Associated Press finds debates about Syrian refugee crisis -- among former refugees

The following is a public service announcement to mainstream journalists who are frantically trying to cover all of the different political angles of the current Syrian refugee debates: Please remember that the word "Syrian" does not equal "Muslim."

This is, of course, a variation on another equation that causes trouble for some journalists who are not used to covering religion: "Arab" does not equal "Muslim."

Thus, if and when you seek the viewpoints of Arab refugees who are already settled in America, including those who came here during previous waves of bloodshed in Syria and elsewhere in the Middle East, please strive to interview a few Syrian Christians and members of other religious minorities.

This is especially important when covering tensions in the declining industrial cities of the Midwest and Northeast, where Arabs of all kinds have been settling for generations. You will often find that many of these tensions are, literally, ancient.

This is a rather personal issue for me, since my family was part of an Orthodox parish for four years in South Florida (including 9/11) in which most of the families had Syrian and Lebanese roots. It also helps to remember that many people who come to America from Lebanon were driven into Lebanon by persecution in Syria, much earlier in the 20th Century.

To see these factors at work, check out this recent Associated Press "Big Story" feature that took the time to talk to a variety of voices on both sides of some of these divides.

ALLENTOWN, Pa. (AP) -- A few days ago, a pastor asked Syrian-born restaurant owner Marie Jarrah to donate food to a welcoming event for recently arrived Syrian refugees. Jarrah, who said she regularly helps people in need, declined.
Like many of Allentown's establishment Syrians, she doesn't think it's a good idea to bring refugees to the city. She clung to that view even before last week's terrorist attacks in Paris. "Problems are going to happen," said Jarrah, co-owner of Damascus Restaurant in a heavily Syrian enclave.

This brings me to another crucial point.
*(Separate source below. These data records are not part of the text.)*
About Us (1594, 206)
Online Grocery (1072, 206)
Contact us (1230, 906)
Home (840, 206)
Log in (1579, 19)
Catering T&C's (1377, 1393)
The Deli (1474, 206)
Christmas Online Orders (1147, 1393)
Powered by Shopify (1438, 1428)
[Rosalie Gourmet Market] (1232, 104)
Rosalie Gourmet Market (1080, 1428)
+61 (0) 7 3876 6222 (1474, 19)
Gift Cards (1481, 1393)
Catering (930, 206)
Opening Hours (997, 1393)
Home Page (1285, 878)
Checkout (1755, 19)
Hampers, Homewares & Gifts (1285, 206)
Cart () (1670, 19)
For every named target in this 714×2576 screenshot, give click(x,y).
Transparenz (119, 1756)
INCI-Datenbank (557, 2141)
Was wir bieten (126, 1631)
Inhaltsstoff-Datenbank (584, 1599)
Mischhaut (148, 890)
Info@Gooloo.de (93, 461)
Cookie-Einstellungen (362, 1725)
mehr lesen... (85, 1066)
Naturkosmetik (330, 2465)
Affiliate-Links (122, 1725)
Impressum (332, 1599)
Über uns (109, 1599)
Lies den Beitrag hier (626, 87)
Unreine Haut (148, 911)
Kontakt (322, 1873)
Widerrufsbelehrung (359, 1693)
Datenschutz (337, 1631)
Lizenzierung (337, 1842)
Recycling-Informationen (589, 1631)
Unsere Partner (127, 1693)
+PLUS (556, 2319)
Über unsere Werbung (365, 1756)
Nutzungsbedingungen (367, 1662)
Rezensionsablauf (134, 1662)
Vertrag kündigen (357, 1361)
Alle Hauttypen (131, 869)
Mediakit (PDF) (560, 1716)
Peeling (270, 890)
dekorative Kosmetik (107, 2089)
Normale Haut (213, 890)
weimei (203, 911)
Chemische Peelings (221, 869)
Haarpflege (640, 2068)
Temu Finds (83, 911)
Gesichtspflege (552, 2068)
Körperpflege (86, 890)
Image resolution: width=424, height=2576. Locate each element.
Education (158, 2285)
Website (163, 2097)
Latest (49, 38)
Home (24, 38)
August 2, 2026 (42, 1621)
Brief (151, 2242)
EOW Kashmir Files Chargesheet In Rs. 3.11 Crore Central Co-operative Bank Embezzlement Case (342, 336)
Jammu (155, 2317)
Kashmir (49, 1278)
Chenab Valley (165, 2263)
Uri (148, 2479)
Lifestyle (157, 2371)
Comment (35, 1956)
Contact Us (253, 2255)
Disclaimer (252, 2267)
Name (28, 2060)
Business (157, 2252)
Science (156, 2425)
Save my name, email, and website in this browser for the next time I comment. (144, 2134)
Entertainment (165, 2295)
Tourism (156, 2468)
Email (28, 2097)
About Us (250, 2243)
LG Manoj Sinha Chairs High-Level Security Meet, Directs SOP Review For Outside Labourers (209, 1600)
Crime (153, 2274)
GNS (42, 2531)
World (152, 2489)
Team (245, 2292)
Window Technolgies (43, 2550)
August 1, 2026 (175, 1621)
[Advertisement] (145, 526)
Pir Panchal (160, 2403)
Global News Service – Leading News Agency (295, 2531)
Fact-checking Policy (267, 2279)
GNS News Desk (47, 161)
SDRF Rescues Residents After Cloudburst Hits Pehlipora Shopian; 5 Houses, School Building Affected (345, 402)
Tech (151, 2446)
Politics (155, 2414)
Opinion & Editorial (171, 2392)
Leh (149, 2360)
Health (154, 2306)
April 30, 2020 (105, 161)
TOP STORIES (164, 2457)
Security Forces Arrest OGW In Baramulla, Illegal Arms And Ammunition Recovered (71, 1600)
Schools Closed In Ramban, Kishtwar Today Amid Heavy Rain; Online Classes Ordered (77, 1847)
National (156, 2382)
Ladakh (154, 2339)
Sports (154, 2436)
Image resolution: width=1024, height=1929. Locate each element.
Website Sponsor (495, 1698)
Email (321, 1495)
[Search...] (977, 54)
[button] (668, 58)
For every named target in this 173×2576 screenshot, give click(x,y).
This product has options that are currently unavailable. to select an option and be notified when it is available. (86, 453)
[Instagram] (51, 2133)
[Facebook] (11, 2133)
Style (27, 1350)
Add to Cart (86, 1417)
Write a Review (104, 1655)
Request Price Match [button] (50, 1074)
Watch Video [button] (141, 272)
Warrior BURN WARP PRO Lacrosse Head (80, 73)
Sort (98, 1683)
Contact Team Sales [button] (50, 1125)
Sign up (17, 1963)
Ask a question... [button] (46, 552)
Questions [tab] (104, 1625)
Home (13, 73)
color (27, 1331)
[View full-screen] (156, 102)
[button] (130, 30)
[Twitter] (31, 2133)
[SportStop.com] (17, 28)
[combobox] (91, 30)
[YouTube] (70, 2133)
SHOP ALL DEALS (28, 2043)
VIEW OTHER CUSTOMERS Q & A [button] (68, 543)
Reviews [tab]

When interviewing members of religious minorities linked to Syria, try to grasp that there is a difference between "supporting" the leader of the current government and reluctantly supporting that government, in part because of its long history of protecting religious minorities from jihadist elements. There are Syrians who fiercely defend President Bashar al-Assad and then there are those who totally understand that he is a monster, but a monster that is not committed to killing them. Click here ("The evil the church already knows in Syria") for some background.

For example of this puzzle, see the following in the AP report:

Pennsylvania's third-largest city is home to one of the nation's largest populations of Syrians. They are mostly Christian and, in no small number, support Syrian President Bashar al-Assad -- a dynamic that's prompting some of them to oppose the resettlement of refugees, who are Muslim and say they fled violence perpetrated by the Assad regime.
Aziz Wehbey, an Allentown auto dealer and president of the American Amarian Syrian Charity Society, worries some Syrian refugees might have taken part in the fighting in Syria's civil war and have "blood on their hands."
"We need to know who we are welcoming in our society," said Wehbey, who immigrated to the United States a quarter-century ago and became a citizen.

Very little nuance there.

The AP team, I am glad to say, did a better job of showing that there are diverse points of view concerning the basic refugee settlement question on both sides of this religious divide -- in a Syrian community that dates back into the 19th Century. I thought this passage was especially effective:

"I don't have a problem with anyone coming here. I came to America as an immigrant. That's what I am," said Osama Dayoub, 23, who was raised in Syria but moved to Allentown in 1999 and gained citizenship. "You're going to make them feel uncomfortable? No. Let them live."
An Orthodox church where many pro-Assad Syrians worship -- and which recently sent a delegation to the Russian embassy in Washington to express gratitude for Russia's backing of Assad and its airstrikes in Syria -- is hosting a benefit next month for Syrian refugees locally and abroad. The church has already directly assisted a Muslim refugee family in Allentown.
"We are concerned like everyone else," said Nasser Sabbagh, a board member of St. George Antiochian Orthodox Church and brother of the pastor. "We are concerned about the safety of the Lehigh Valley community and the Syrian community." But, he said, the refugees "are not terrorists. . I don't think we should isolate them and push them way."

So there are Syrians who are working to help the incoming refugees, while also cautious about screening issues. There are Syrians who do not want to see Damascus fall -- placing one of the region's last surviving Christian communities in the path of ISIS -- but who favor careful, discerning efforts to help those fleeing the current fighting.

As I read this story, I wondered about two issues: (1) Do these former refugees, and the descendents of refugees, feel differently about resettling intact Muslim refugee families, as opposed to accepting a wave of young, male, single Muslim refugees? (2) What is their take on the fact that the United States government seems be accepting an unusually low number of Arab Christians, in terms of the percentage of refugees who are currently fleeing the fighting in Iraq and Syria?

Just asking. However, this AP story did a good job of showing a few of the complexities hidden in this major issue in the news.